Dr Jenifer Baxter, Head of Energy and Environment at the Institution of Mechanical Engineers, said in response to the National Infrastructure Commission’s report on Smart Energy: “This report makes some welcome recommendations, for example highlighting the importance of electricity storage and associated regulations, however recommendations that mean the UK to has to rely more on electricity imports from other countries brings a number of risks.
“Firstly, UK electricity supplies may be subject to electricity prices outside of the UK and competition from other European countries also looking to reduce their generating capacity. For example power outages in Eastern Europe could lead to soaring European power prices, which may have a knock-on effect on the electricity prices we pay in the UK. In addition, there is a risk that if demand is very high in the country generating the power, the UK’s power demands won’t be prioritised. The UK’s electricity supply, as well as the prices we pay, would be subject to energy policy and markets outside of the UK. This may be further affected by the results of the EU referendum.
“The greater use of interconnectors would risk UK job losses and the long-term loss of vital power engineering skills. There would be less demand for UK to construct or replace power plants, which could be devastating for communities that rely on local power plants and upstream supply chains to provide jobs and investment. If the UK stops constructing new electricity infrastructure there is also the real danger that the country could lose the ability to develop these skills for generations to come. It is vital that the power sector is able to inspire the next generation of engineers to be creative and innovative and to feel they can have confidence in the continuation of the sector.
“The proposed role of flexible demand systems and smart power is more welcome and should play a part in the future energy management system. However we do not yet know enough to make this happen. With any new innovation there is a time and cost associated with connecting to incumbent infrastructure, including the development of new skills, supply chains and the transition to smart devices. Specifically there is a need for further research into the security of internet managed energy systems where resilience is essential.

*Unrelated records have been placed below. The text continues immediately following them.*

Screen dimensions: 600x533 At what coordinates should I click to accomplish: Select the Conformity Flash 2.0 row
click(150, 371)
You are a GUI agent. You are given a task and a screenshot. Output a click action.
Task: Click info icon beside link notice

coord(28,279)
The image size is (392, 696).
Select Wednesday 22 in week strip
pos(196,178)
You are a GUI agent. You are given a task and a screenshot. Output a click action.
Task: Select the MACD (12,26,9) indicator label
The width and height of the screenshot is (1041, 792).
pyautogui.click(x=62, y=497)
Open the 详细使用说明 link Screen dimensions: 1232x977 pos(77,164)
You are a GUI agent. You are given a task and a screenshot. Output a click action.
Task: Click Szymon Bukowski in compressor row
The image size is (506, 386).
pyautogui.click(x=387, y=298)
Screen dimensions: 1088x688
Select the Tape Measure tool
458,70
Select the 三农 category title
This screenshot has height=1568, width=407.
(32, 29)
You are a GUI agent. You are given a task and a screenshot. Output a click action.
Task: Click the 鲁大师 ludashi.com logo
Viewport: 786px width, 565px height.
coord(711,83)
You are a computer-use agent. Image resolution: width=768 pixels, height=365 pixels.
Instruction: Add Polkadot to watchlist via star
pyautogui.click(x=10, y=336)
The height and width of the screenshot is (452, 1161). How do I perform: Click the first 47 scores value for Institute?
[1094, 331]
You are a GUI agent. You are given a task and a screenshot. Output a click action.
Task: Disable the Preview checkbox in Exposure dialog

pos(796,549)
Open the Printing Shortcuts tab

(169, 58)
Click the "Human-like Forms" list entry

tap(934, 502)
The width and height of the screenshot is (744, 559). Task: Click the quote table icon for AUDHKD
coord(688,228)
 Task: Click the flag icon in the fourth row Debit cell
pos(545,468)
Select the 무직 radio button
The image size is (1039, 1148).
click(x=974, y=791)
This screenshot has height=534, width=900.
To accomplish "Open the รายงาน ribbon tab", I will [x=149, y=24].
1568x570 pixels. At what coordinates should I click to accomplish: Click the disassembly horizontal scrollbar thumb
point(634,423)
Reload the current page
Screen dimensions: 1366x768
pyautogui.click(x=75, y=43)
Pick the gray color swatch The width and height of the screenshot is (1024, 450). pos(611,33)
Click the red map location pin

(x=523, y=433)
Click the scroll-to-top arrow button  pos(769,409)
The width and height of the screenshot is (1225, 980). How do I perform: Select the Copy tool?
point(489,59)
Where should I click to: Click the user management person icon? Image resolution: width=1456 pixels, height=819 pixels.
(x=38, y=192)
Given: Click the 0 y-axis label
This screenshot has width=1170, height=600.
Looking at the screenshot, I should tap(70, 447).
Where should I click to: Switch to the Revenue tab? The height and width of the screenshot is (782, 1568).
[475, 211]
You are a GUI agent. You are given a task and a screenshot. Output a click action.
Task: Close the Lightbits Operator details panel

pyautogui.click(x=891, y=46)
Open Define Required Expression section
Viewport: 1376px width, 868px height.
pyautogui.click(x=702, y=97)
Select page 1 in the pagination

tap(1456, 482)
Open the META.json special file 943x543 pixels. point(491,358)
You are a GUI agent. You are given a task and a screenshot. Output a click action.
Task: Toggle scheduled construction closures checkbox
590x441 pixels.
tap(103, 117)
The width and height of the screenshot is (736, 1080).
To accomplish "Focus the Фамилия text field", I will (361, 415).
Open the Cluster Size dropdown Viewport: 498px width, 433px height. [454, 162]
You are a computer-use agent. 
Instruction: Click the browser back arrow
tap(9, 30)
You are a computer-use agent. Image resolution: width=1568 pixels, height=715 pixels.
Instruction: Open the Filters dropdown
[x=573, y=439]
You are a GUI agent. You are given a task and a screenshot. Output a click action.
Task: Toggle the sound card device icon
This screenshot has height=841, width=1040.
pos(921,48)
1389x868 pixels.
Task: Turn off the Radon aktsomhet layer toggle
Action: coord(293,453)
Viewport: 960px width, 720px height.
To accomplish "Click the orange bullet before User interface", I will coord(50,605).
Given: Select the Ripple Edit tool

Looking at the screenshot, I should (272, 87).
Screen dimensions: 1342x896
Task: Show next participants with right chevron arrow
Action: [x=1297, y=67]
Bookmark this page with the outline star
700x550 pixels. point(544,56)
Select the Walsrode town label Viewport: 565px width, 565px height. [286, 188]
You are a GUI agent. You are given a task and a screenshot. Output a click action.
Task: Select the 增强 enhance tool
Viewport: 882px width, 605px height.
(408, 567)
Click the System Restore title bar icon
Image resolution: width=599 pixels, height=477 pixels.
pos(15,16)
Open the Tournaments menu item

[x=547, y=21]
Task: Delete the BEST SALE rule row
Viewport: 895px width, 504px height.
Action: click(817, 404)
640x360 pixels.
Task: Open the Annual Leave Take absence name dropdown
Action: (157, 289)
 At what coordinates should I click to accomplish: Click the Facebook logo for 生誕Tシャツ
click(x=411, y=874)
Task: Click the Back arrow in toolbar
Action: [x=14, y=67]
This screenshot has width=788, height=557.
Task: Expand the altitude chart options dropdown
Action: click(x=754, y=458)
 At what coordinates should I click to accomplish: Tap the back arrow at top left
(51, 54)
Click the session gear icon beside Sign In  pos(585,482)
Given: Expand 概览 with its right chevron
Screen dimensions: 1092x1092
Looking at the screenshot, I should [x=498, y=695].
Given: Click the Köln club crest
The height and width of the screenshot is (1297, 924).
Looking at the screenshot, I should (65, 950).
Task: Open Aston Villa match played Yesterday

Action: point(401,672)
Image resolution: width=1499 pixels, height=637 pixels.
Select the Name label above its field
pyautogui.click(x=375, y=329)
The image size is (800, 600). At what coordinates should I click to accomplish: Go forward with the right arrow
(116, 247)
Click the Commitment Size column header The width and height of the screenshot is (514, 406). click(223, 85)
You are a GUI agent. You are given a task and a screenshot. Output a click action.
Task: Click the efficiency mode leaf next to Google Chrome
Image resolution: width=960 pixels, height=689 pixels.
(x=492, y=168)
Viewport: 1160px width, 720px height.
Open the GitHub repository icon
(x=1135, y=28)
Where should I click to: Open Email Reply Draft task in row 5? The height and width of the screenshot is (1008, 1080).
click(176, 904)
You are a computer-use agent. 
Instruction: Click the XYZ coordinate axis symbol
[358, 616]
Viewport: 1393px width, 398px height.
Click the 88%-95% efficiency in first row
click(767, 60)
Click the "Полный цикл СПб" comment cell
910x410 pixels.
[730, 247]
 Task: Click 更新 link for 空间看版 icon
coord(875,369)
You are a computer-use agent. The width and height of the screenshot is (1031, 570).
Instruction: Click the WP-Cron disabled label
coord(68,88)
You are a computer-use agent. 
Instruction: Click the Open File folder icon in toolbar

“Most importantly it is far from clear how future changes in our transport and heating systems will impact on the electricity market. These two sectors currently consume four times as much energy as we have in total in our entire electricity system. The potential for disruption is clear.
“Overall the Smart Power report usefully widens the debate around the continued development of the UK power generation sector. Unfortunately, it may be found to raise more questions than answers and thereby risks reducing investor confidence further.”